Exercise:
Nothing but a number is wanted here: the count of lines in the data holding the word "sajoconsultancy".

--*--

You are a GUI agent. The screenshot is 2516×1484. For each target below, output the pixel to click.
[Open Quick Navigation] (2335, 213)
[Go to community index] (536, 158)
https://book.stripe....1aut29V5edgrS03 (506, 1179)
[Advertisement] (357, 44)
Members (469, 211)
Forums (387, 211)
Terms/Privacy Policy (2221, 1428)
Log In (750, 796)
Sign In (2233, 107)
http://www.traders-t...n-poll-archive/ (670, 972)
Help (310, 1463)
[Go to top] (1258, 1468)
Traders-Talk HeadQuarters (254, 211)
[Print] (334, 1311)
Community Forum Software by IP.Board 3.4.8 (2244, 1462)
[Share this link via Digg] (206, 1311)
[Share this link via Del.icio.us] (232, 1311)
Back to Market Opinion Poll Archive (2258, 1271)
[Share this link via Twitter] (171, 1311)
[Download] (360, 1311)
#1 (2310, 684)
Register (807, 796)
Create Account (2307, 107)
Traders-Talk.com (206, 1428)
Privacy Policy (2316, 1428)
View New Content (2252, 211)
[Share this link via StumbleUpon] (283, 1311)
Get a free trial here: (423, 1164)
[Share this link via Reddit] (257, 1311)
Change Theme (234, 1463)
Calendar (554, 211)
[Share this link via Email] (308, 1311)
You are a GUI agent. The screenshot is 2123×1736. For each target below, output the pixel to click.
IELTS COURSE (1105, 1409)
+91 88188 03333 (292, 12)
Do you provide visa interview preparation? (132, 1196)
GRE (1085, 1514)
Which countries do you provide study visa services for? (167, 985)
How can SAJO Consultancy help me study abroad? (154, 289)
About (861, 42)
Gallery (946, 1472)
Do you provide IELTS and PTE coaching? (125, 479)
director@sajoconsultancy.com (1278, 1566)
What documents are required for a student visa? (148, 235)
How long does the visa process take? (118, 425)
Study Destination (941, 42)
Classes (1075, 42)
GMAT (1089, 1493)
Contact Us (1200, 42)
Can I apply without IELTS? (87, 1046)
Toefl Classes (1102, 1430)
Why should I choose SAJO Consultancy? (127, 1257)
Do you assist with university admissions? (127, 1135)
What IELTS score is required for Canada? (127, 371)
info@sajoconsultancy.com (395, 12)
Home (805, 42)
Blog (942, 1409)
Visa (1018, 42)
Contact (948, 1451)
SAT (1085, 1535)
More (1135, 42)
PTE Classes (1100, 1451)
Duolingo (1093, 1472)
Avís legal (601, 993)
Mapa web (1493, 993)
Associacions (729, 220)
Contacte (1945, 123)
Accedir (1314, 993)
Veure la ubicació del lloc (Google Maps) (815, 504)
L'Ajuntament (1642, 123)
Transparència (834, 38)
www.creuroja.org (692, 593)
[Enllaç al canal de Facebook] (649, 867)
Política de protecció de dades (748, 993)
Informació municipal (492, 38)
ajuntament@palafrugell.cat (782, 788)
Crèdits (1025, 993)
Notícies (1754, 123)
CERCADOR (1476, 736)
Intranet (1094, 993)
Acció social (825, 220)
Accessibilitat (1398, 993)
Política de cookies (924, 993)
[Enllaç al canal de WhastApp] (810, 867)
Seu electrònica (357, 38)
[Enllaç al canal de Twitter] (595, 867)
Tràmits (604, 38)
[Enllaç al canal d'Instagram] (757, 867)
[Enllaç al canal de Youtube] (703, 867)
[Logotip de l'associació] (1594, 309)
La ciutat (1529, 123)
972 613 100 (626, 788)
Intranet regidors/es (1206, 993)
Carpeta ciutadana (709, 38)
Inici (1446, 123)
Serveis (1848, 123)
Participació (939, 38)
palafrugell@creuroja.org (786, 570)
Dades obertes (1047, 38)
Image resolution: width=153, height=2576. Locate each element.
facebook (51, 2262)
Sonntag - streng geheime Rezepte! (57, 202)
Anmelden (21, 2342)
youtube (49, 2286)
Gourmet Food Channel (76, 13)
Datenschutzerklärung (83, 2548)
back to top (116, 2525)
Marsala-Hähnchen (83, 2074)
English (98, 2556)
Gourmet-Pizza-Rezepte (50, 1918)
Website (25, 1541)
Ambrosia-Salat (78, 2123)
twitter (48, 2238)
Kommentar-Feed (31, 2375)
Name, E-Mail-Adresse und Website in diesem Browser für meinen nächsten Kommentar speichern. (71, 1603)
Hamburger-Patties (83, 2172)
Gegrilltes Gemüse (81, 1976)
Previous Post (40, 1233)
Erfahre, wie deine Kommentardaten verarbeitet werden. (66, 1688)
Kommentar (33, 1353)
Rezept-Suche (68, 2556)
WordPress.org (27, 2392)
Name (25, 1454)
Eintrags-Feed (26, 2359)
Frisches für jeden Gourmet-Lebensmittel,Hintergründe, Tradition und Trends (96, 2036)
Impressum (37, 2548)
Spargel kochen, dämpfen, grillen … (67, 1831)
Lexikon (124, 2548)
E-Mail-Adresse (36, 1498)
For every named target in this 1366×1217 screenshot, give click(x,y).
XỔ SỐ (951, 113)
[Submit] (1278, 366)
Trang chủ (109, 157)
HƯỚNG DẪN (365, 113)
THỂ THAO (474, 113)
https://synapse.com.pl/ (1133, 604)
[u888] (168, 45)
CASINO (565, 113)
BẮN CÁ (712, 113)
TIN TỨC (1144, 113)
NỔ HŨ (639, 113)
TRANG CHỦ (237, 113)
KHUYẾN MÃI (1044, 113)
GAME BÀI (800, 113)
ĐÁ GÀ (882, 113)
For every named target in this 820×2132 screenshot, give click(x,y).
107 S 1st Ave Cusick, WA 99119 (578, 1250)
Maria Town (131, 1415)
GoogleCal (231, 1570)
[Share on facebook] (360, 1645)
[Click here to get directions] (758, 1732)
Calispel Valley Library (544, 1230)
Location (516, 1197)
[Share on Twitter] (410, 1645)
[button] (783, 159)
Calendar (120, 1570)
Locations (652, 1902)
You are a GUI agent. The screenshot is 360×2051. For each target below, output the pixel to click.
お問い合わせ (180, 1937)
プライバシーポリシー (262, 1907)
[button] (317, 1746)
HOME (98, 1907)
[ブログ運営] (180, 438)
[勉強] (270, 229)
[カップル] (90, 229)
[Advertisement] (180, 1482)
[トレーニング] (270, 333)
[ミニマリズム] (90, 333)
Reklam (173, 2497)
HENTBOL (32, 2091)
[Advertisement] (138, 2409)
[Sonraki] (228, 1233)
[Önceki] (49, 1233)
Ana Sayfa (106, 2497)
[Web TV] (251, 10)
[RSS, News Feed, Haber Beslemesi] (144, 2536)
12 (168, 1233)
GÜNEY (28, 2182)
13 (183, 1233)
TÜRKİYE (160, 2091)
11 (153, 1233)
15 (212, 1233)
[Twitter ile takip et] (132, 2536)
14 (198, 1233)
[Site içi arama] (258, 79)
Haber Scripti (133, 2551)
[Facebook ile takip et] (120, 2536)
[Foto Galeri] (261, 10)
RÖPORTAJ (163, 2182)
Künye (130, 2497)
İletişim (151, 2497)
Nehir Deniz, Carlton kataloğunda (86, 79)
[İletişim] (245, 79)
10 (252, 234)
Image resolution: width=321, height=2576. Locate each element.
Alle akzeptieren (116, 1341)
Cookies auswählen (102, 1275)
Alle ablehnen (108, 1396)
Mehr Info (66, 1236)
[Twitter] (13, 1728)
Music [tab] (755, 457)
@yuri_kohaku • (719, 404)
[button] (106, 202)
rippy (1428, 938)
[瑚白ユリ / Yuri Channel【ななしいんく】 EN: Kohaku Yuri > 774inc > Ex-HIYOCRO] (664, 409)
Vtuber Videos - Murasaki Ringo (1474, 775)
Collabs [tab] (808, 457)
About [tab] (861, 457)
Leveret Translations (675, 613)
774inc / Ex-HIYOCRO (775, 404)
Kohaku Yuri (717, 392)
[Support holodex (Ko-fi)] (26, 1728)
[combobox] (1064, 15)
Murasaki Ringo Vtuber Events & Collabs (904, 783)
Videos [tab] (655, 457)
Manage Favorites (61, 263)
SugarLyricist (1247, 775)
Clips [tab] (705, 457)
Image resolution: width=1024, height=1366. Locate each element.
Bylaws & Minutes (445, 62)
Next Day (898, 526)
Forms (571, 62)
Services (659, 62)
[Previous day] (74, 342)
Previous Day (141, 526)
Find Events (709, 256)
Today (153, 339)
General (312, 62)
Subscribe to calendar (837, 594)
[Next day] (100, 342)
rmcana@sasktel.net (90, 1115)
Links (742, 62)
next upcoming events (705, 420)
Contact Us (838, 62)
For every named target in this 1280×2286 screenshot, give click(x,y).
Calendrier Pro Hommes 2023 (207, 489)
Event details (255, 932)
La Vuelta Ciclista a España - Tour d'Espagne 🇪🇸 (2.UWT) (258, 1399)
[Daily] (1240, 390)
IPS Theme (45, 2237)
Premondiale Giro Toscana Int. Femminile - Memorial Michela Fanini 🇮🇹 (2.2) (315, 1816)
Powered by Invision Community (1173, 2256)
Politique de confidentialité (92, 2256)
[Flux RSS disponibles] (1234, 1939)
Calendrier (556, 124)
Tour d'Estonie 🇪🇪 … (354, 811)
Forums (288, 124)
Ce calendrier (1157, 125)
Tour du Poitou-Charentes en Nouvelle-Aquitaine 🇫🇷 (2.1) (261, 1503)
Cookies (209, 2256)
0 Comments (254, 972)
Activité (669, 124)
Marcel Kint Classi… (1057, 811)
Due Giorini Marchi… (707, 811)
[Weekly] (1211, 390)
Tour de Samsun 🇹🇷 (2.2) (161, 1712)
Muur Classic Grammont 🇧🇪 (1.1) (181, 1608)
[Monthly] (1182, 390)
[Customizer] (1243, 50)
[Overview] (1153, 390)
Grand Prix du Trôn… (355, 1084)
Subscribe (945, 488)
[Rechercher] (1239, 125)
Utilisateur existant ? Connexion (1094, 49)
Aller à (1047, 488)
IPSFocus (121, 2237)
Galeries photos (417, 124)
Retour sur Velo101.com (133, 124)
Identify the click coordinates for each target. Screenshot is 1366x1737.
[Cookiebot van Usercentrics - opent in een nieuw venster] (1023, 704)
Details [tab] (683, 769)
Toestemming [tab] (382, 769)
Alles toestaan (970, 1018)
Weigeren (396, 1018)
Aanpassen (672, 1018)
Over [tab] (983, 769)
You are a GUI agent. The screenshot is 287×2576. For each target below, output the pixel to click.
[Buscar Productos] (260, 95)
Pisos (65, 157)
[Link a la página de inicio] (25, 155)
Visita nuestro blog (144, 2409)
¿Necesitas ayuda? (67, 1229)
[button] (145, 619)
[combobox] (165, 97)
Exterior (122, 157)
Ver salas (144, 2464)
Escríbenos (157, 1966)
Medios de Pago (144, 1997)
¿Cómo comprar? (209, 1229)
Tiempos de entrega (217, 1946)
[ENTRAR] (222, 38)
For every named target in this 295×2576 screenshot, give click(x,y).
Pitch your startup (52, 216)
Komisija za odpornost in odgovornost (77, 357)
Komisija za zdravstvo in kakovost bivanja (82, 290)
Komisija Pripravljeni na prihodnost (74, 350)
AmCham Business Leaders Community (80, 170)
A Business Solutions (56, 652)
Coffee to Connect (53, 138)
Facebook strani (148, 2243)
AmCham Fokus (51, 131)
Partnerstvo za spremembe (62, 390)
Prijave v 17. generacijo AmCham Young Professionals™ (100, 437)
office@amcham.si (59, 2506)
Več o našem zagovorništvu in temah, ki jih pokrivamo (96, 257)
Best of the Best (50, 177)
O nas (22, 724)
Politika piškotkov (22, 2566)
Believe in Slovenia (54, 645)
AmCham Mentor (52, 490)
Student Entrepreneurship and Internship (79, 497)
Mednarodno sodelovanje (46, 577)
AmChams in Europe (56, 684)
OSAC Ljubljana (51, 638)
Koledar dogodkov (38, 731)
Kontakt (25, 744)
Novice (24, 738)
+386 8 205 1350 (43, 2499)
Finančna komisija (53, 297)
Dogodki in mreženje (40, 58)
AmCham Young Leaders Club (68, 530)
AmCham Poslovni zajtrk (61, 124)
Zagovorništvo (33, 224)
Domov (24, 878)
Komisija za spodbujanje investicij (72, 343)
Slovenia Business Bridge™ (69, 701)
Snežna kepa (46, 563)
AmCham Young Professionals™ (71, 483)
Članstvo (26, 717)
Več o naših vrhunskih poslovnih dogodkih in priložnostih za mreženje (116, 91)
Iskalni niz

--*--

Result for this exercise:
2